Il faut, ensuite, prévoir un temps suffisant et un espace adapté, nécessitant une certaine planification, anticipation. « Ce temps est nécessaire pour informer (correctement) le patient, le laisser s'exprimer et poser toutes ses questions. Il convient de rester à l'écoute, de s'assurer qu'il a bien compris les informations, d'aborder les éventuelles représentations péjoratives et/ou erronées qu'il peut avoir sur la maladie et ses conséquences », détaille le guide qui préconise d'aborder « les risques d'assignation, de stigmatisation, d'autostigmatisation et de discrimination ».
Tenir compte du niveau de conscience des troubles
« L'annonce doit aussi tenir compte, d'une part, du niveau de conscience des troubles par le patient, et d'autre part, des éventuels troubles cognitifs. Cela peut impliquer une reformulation et une répétition de l'annonce lors de consultations ultérieures », souligne le guide qui ajoute qu'elle doit aussi prendre en considération la nature de la pathologie, dont les troubles de la personnalité. Outre la dénomination de la maladie, sa description, ses évolutions possibles et notamment la survenue éventuelle de récidives ou rechutes, d'autres points doivent être abordés, comme l'évolution possible du diagnostic : les effets bénéfiques attendus du traitement, les délais d'action et les effets secondaires éventuels mais aussi les approches non médicamenteuses complémentaires (psychothérapie, réhabilitation psychosociale, programmes d'éducation thérapeutique...).

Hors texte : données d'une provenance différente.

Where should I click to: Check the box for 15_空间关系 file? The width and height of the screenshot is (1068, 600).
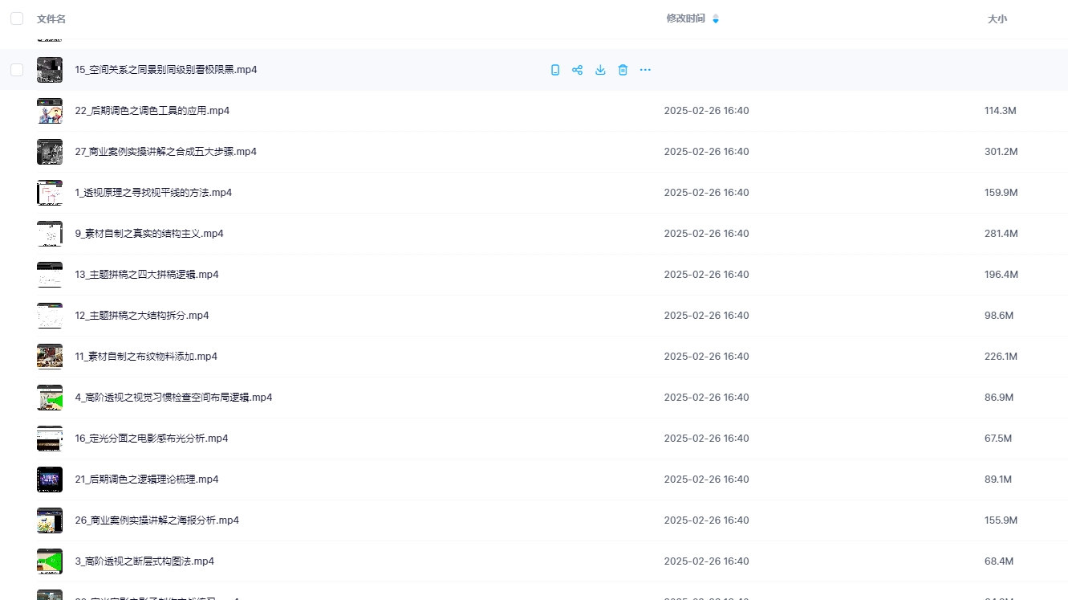(x=17, y=70)
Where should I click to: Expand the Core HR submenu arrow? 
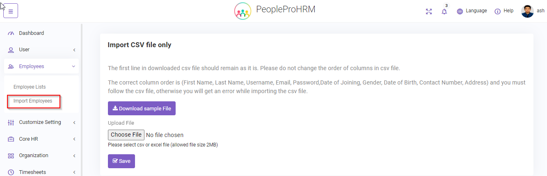(x=74, y=139)
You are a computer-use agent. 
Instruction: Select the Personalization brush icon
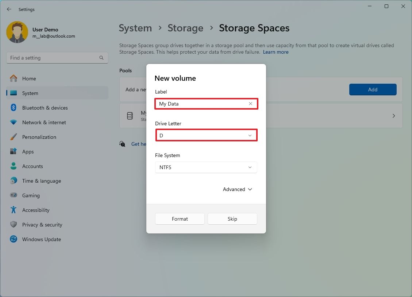[x=13, y=137]
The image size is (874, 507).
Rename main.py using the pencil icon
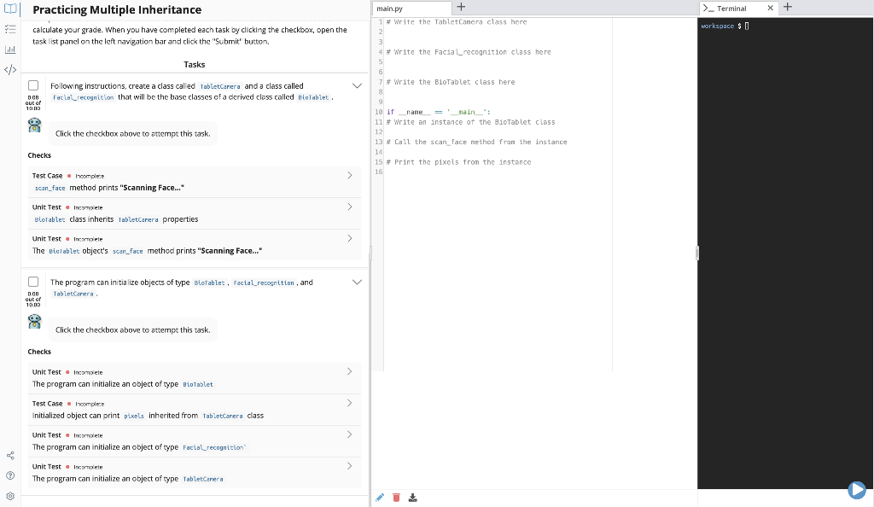tap(380, 497)
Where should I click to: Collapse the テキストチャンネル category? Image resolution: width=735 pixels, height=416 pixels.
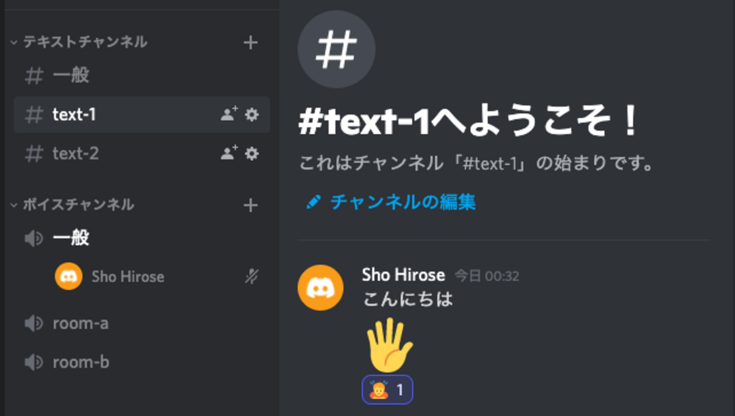pos(12,42)
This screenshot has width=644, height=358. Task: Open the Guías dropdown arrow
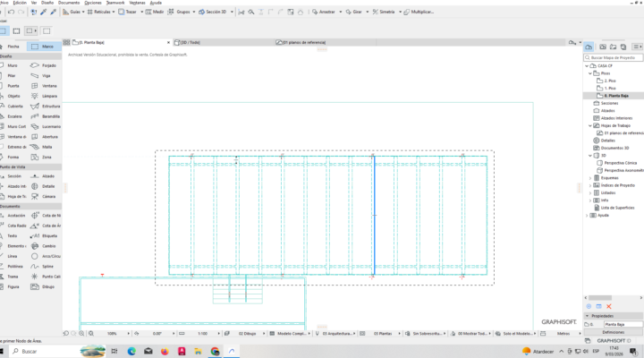(86, 13)
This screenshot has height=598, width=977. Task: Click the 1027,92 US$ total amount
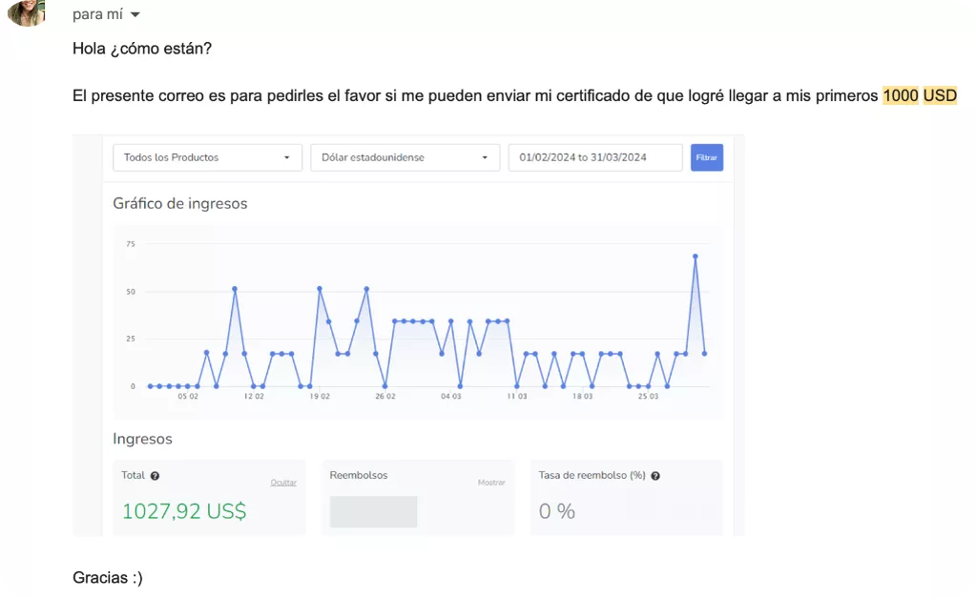point(184,511)
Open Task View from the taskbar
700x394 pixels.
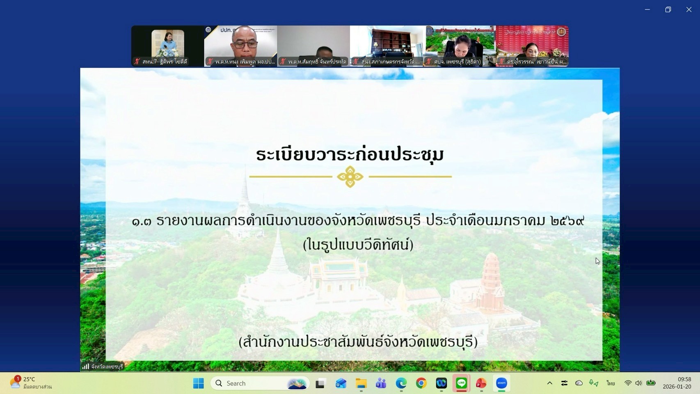click(320, 383)
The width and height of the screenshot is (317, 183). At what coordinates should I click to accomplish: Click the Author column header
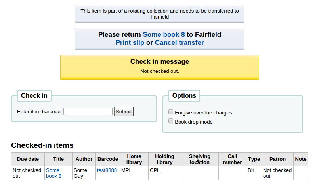point(84,159)
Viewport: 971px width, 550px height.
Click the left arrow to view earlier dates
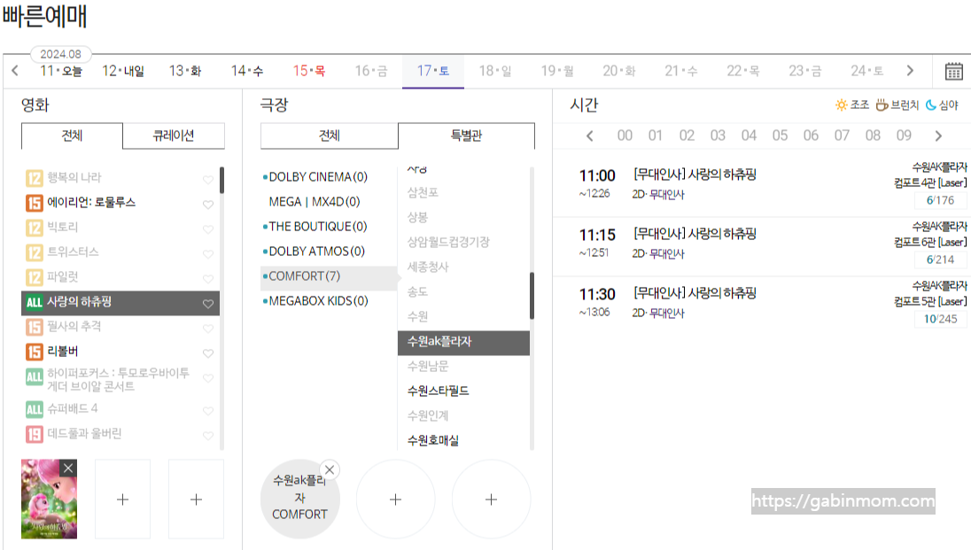(13, 69)
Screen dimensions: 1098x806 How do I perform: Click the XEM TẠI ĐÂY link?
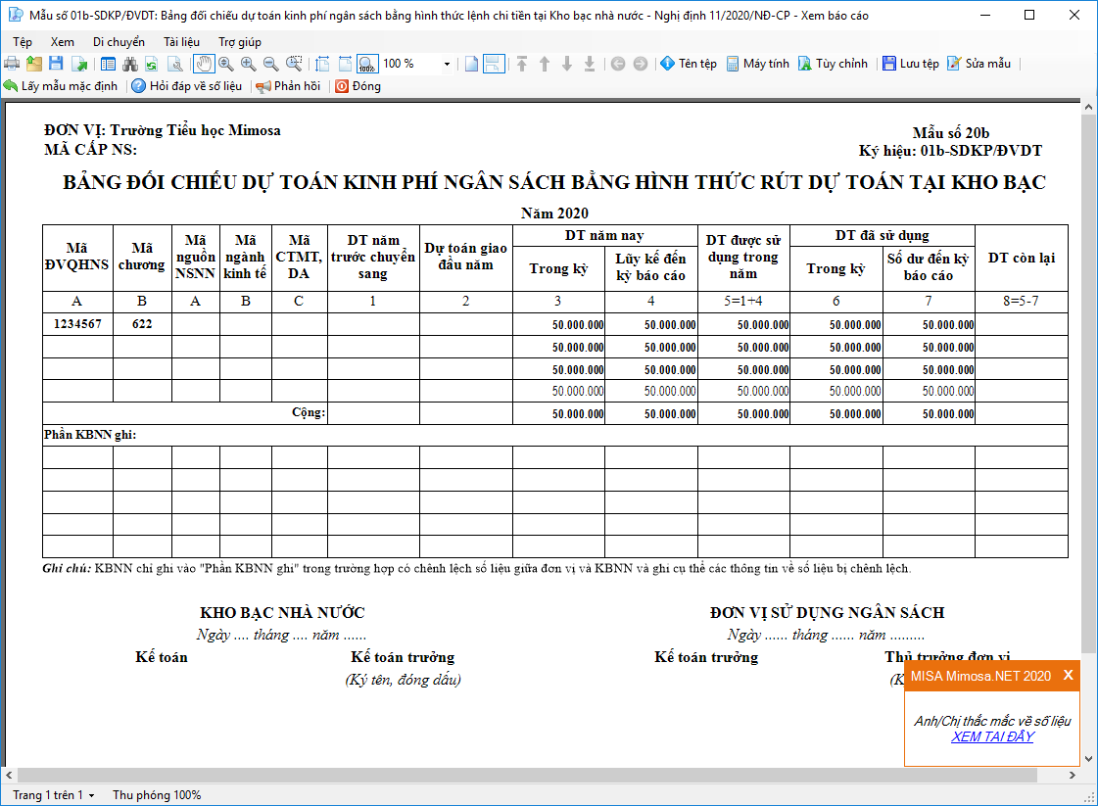coord(992,736)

Les ressources à disposition
Le médecin doit également aborder les multiples ressources existantes : associations, groupes d'entraide mutuelle (GEM), service social pour aider la personne à comprendre ses droits et à remplir les dossiers administratifs, hébergement, accompagnement vers l'emploi ou études pour les plus jeunes... « Un document écrit qui récapitule les éléments communiqués oralement devrait idéalement être remis au patient afin qu'il puisse améliorer sa compréhension et disposer d'informations utiles et pratiques », recommande la HAS. Patient qui, par ailleurs, « ne doit jamais être réduit ni désigné par son diagnostic », rappelle-t-elle.

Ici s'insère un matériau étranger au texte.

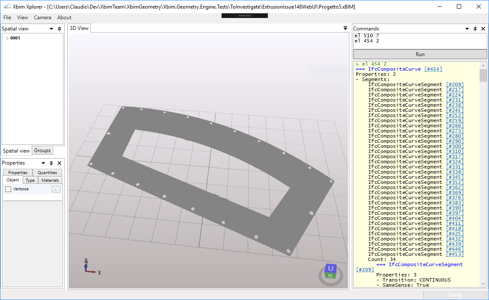Pin the Commands panel
Viewport: 489px width, 300px height.
click(474, 29)
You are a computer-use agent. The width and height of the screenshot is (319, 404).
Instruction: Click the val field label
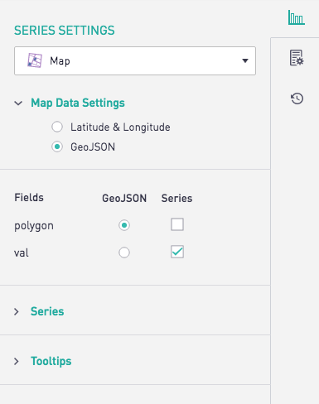22,253
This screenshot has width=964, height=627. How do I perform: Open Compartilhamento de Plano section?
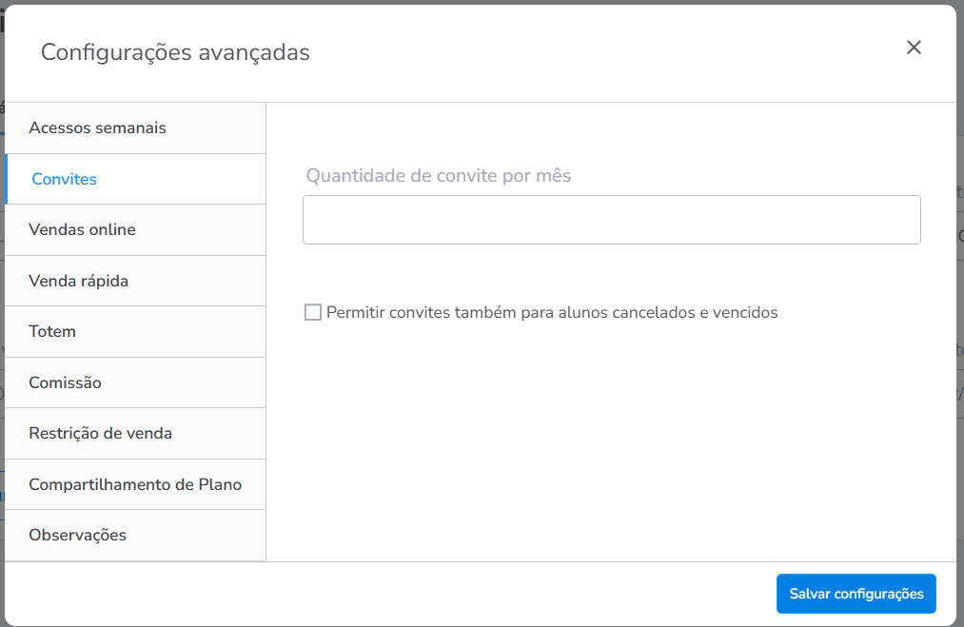click(134, 484)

Enfin, la réussite de l'annonce passe par une étroite coordination entre les professionnels concernés (psychiatres, médecins généralistes, addictologues, urgentistes, psychologues, infirmiers, pharmaciens, assistants sociaux…), en ville comme à l'hôpital, pour optimiser l'accompagnement et le suivi sur le long terme.

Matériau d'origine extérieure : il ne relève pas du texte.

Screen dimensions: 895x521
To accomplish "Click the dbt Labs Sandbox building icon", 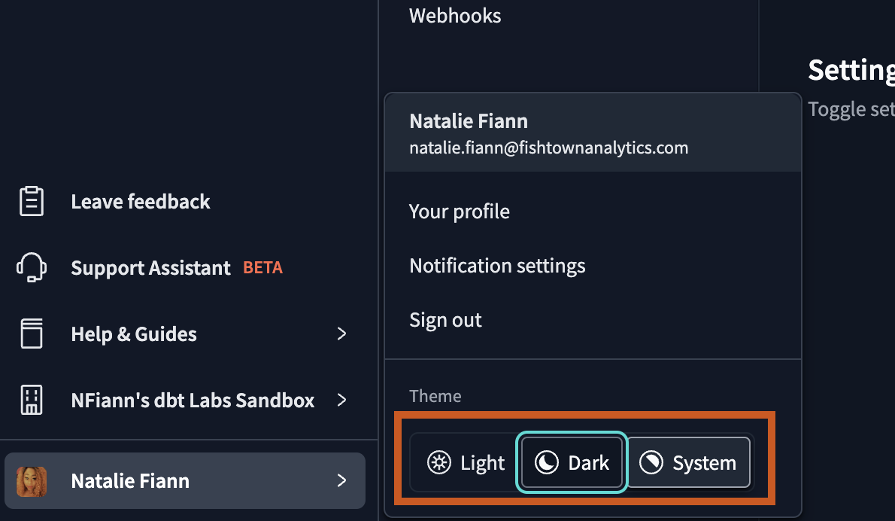I will [x=31, y=400].
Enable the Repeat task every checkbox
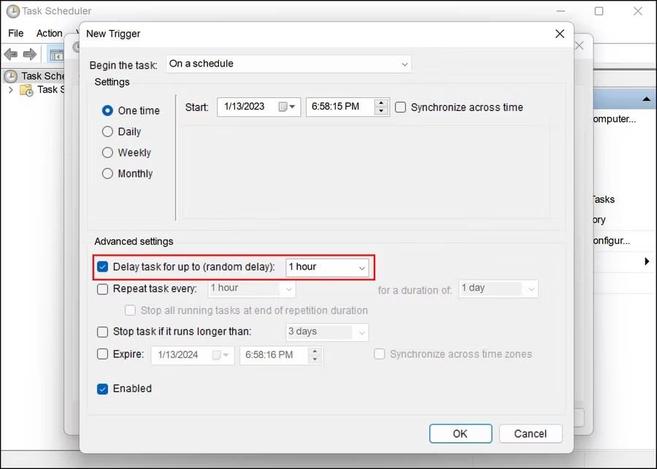The image size is (657, 469). [103, 289]
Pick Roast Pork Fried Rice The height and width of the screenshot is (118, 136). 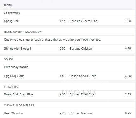pyautogui.click(x=18, y=94)
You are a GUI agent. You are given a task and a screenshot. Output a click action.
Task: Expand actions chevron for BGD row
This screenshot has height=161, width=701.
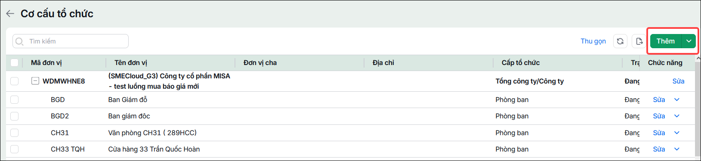[677, 100]
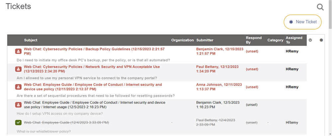332x136 pixels.
Task: Sort by the Assigned To column header
Action: (294, 40)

Une fiche pour informer le patient
Après l'annonce, le patient doit faire l'objet d'un accompagnement pour disposer des réponses à toutes les questions pratiques que lui et sa famille peuvent se poser et des perspectives envisagées pour améliorer son état de santé. Certaines réponses figurent notamment dans une fiche d'information publiée, en complément, par la HAS à destination des patients (en lien ci-dessous). Ce document regorge également de conseils pratiques.